If it were legal, and you tried to sell your vote and your vote alone, you might not get much more than 0.3 cents.

It depends where you live.

If you’re not voting in any close elections, then the value of your vote is indeed close to zero. For example, I am a resident of New York. Suppose someone could pay me $X to switch my vote (or, equivalently, pay me $X/2 to not vote, or, equivalently, pay a nonvoter $X/2 to vote in a desired direction) in the general election for president. Who’d want to do that? There’s not much reason at all, except possibly for a winning candidate who’d like the public relations value of winning by an even larger margin, or for a losing candidate who’d like to lose by a bit less, to look like a more credible candidate next time, or maybe for some organization that would like to see voter turnout reach some symbolic threshold such as 50% or 60%.

If you’re living in a district with a close election, the story is quite different, as Edlin, Kaplan, and I discussed in our paper. In some recent presidential elections, we’ve estimated the ex ante probability of your vote being decisive in the national election (that is, decisive in your state, and, conditional on that, your state being decisive in the electoral college) as being approximately 1 in a million in swing states.
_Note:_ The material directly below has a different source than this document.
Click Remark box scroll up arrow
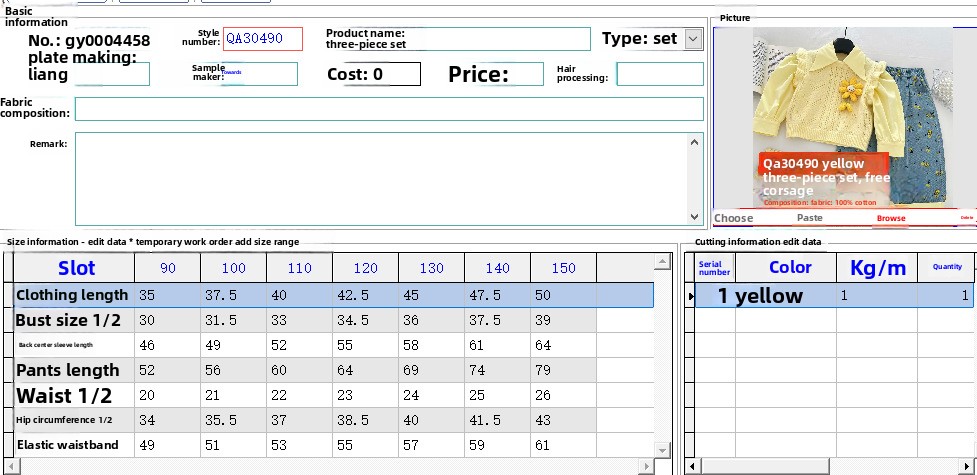 click(696, 143)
Suppose you live in one of those states? Then, how much would someone pay for your vote, if it were legal and moral to do so? I’m pretty sure there are people out there who would pay a lot more than 0.3 cents. If a political party or organization would drop, say, $100M to determine the outcome of the election, then it would be worth $10 to switch one person’s vote in one of those swing states.

We can also talk about this empirically. Campaigns do spend money to flip people’s votes and to get voters to turn out. They spend a lot more than 0.3 cents per voter. Now, sure, not all this is for the immediate goal of winning the election right now: for example, some of it is to get people to become regular voters, in anticipation of the time when their vote will make a difference. There’s a difference between encouraging people to turn out and vote (which is about establishing an attitude and a regular behavior) and paying for a single vote with no expectation of future loyalty. That said, even a one-time single vote should be worth a lot more than $0.03 to a campaign in a swing state.

tl;dr. Voting matters. Your vote is, in expectation, worth something real.